WORK TO BE COMPLETED:
Copy everything in the data below from the line containing "This screenshot has width=1920, height=1006." down to the line containing "center [255, 87].", including both of those lines, with no changes.

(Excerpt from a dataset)
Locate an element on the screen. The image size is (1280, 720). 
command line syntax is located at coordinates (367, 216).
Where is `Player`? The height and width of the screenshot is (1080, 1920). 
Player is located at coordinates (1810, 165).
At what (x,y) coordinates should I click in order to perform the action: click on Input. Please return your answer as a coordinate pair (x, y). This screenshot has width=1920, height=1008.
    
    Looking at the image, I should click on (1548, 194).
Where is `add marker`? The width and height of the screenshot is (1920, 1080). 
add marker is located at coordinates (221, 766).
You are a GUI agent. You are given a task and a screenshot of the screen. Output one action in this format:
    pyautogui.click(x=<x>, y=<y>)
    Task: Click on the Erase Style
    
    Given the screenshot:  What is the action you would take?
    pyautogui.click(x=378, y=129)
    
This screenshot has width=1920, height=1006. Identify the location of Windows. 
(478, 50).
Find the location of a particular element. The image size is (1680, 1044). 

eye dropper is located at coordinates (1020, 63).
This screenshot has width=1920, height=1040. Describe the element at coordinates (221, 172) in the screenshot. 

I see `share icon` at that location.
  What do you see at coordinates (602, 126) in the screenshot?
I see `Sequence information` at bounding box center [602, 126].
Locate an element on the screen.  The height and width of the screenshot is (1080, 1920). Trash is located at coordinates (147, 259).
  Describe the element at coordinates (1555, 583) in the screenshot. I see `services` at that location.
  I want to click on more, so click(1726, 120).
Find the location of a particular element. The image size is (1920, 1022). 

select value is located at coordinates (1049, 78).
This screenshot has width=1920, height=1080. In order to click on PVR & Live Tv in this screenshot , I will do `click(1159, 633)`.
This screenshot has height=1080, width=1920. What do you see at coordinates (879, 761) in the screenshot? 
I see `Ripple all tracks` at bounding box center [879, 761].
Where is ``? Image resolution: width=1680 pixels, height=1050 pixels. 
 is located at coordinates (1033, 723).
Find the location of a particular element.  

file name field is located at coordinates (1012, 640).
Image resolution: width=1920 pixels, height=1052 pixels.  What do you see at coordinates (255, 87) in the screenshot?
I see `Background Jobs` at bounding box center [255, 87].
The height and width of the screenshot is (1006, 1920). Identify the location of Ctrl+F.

SOLUTION TO THE EXERCISE:
This screenshot has width=1920, height=1006. Identify the location of Windows. 
(478, 50).
Find the location of a particular element. The image size is (1680, 1044). 

eye dropper is located at coordinates (1020, 63).
This screenshot has width=1920, height=1040. Describe the element at coordinates (221, 172) in the screenshot. 

I see `share icon` at that location.
  What do you see at coordinates (602, 126) in the screenshot?
I see `Sequence information` at bounding box center [602, 126].
Locate an element on the screen.  The height and width of the screenshot is (1080, 1920). Trash is located at coordinates (147, 259).
  Describe the element at coordinates (1555, 583) in the screenshot. I see `services` at that location.
  I want to click on more, so click(1726, 120).
Find the location of a particular element. The image size is (1920, 1022). 

select value is located at coordinates (1049, 78).
This screenshot has width=1920, height=1080. In order to click on PVR & Live Tv in this screenshot , I will do `click(1159, 633)`.
This screenshot has height=1080, width=1920. What do you see at coordinates (879, 761) in the screenshot? 
I see `Ripple all tracks` at bounding box center [879, 761].
Where is ``? Image resolution: width=1680 pixels, height=1050 pixels. 
 is located at coordinates (1033, 723).
Find the location of a particular element.  

file name field is located at coordinates (1012, 640).
Image resolution: width=1920 pixels, height=1052 pixels.  What do you see at coordinates (255, 87) in the screenshot?
I see `Background Jobs` at bounding box center [255, 87].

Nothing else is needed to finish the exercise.